The Ursuline Convent, Royal and Bourbon Street were established. It was also noted for its Creole culture and its feasts, notably Mardi Gras. The history of the French Quarter is also noteworthy for its mix of blacks and whites.
Under Spanish Rule
1762 saw the Louisiana territory sold to Charles III of Spain. The area would fall under Spanish rule for several years. The period was not without conflict or revolutions, but there were other positive developments. To this day, Spanish architecture like brick houses, balconies and gardens can be seen. More importantly, a strong civil law was established.
In 1803 Louisiana was sold to the expanding United States. Under American rule, the city would prosper like never before in the history of the French Quarter. As immigrants poured in, various businesses were set up. Production of materials like cotton and sugar increased. The harmonious mix of races, culture and culinary dishes became more widespread. French, African, German and Spanish elements were mixed.
From the Civil War to the 1920s
The territory was affected by the Civil War as much as the other states. For a few years the city suffered a decline. However it started to make a recovery by the late 1890s.
A big reason why the city was able to recover had to do with the birth of jazz. Storyville would become the breeding ground for legends like Louie Armstrong, King Oliver and Nick LaRocca among others.
By the Roaring 20s, the area was once again the cynosure of culture and the arts. The history of the French Quarter would bear witness to the presence of great artists. Among them were Tennessee Williams, William Faulkner and Sherwood Anderson.
1930s to the Present
From the 1930s to the 60s, the area started assuming the form people recognize today. Jazz became synonymous with Bourbon Street, as the antiquities would over at Royal Street.

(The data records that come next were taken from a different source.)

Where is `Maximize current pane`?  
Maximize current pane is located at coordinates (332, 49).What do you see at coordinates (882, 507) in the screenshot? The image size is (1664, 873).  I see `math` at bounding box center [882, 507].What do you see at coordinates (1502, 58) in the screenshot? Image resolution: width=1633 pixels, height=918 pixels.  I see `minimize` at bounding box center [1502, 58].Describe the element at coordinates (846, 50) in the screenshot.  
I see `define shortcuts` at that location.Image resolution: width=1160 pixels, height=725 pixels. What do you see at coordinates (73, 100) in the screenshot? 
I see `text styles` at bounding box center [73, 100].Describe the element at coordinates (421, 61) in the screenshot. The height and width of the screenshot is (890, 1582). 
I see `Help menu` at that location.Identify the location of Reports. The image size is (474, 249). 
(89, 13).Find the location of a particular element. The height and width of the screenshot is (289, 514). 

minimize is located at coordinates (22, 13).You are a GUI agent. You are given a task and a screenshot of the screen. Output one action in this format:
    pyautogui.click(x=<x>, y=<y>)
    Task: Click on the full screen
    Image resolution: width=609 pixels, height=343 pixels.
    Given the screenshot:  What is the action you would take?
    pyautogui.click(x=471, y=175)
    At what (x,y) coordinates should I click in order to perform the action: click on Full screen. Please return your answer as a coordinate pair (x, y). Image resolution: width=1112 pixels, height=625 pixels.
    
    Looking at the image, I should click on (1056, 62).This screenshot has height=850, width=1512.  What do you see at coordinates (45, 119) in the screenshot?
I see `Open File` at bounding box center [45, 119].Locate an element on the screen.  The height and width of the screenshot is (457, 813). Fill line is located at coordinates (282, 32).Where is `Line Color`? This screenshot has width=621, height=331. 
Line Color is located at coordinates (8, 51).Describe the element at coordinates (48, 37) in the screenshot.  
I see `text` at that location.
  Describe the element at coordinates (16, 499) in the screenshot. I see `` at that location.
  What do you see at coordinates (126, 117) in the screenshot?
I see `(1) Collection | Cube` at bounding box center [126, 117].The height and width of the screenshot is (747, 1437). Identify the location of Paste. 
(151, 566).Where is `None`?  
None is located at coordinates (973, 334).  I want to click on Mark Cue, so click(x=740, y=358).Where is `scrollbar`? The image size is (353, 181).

Some of the most historic spots there are the Preservation Hall in Bourbon Street, the Old French Market at Decatur Street and Woldenberg Park. There is also Jackson Square and St. Louis Cathedral, one of the oldest structures in the city. Even with the onset of other forms of popular music in the 60s, jazz continued to ride high. The other cultural landmarks also draw in tourists.
Today, millions of people come to New Orleans to view the sights and listen to the sounds. But given the history of the French Quarter, it’s no surprise that it continues to be the soul of the city.